# About this exercise
Make an exact copy of the data below, leaving out every picture.

[Saved data entries]
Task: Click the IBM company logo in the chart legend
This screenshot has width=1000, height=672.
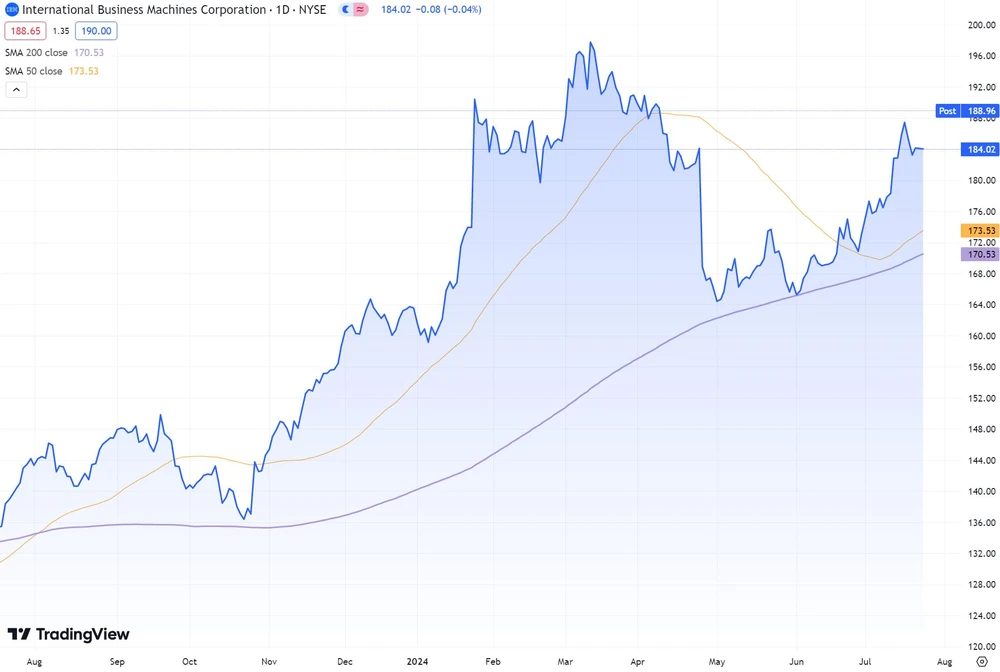Action: coord(11,9)
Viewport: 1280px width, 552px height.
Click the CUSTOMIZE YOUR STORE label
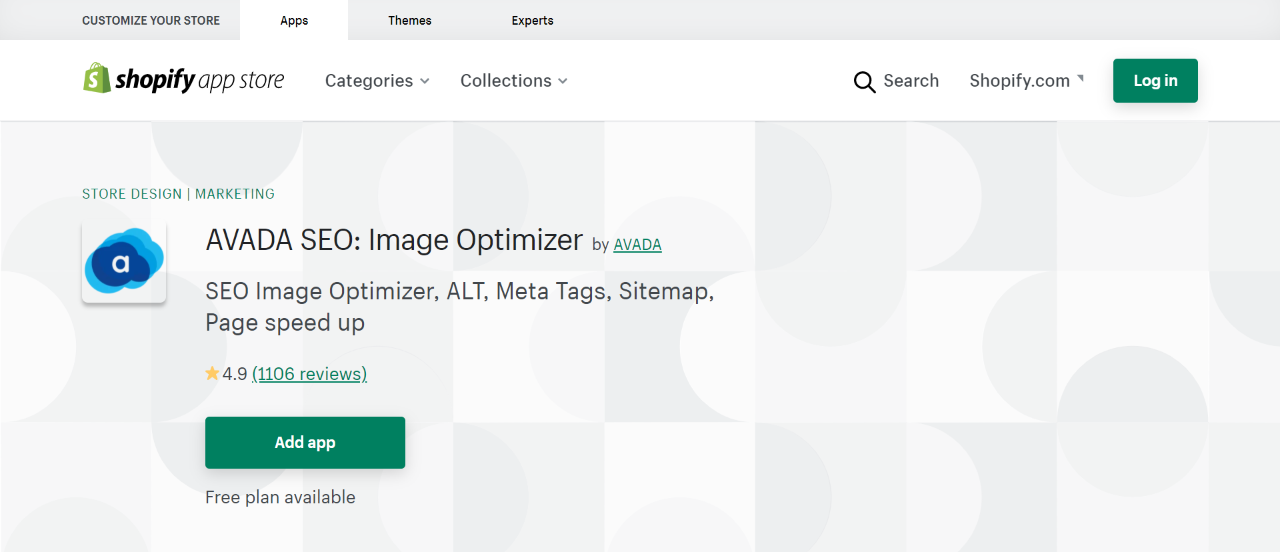point(151,20)
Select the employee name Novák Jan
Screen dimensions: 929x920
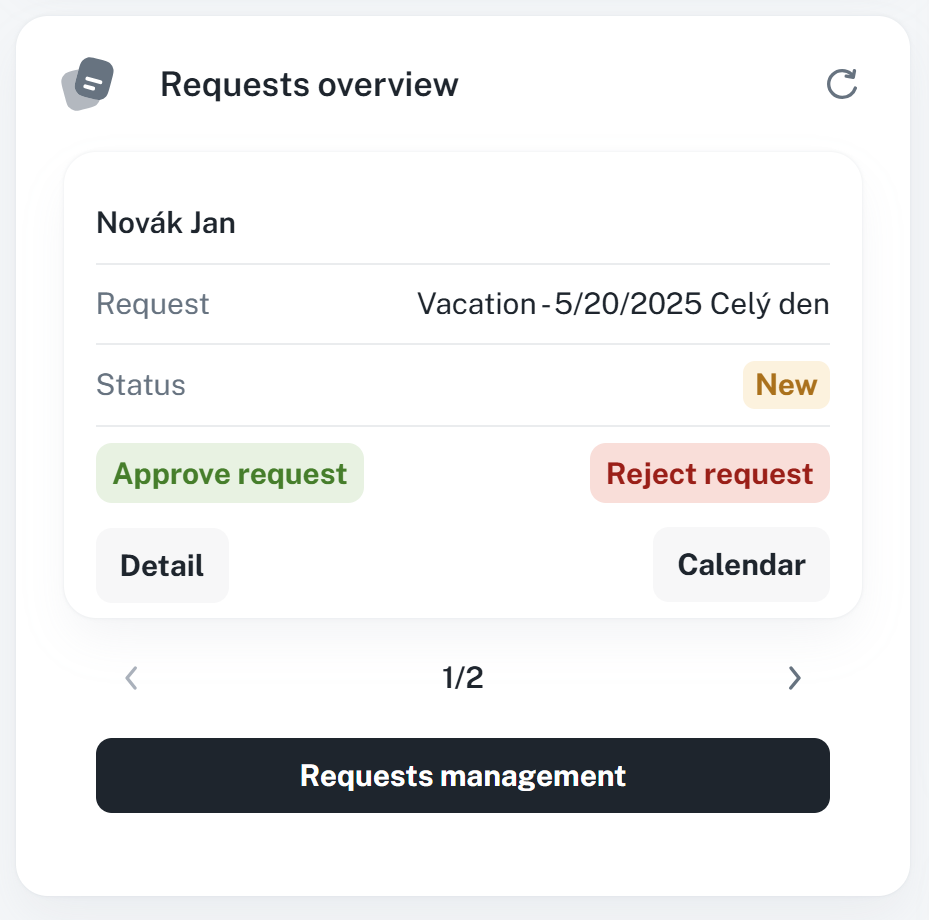tap(166, 222)
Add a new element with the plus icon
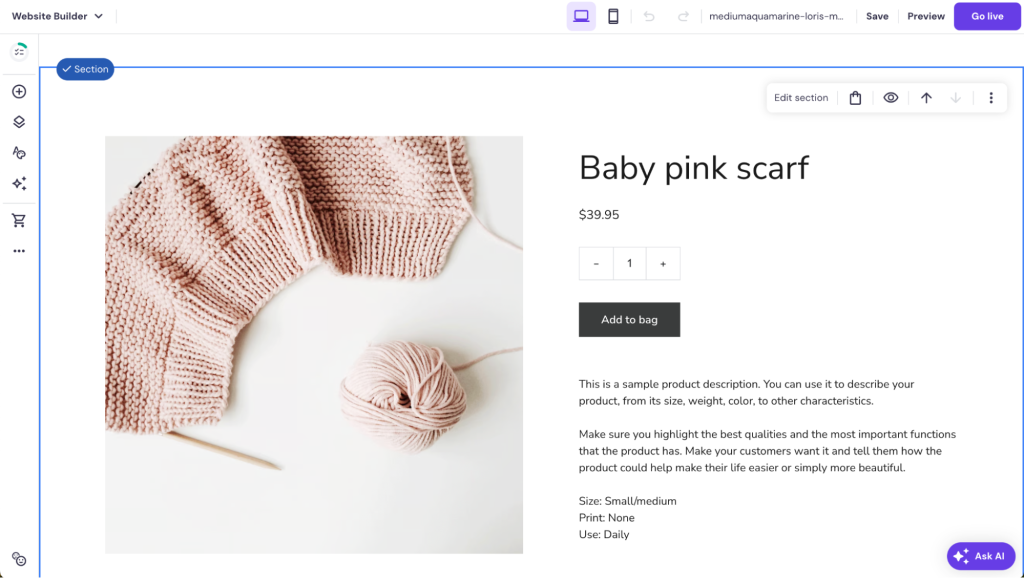 [18, 91]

# Expected answer
Task: Click the IBM company logo in the chart legend
This screenshot has width=1000, height=672.
Action: coord(11,9)
Viewport: 1280px width, 552px height.
Click the CUSTOMIZE YOUR STORE label
point(151,20)
Select the employee name Novák Jan
Screen dimensions: 929x920
tap(166, 222)
Add a new element with the plus icon
 [18, 91]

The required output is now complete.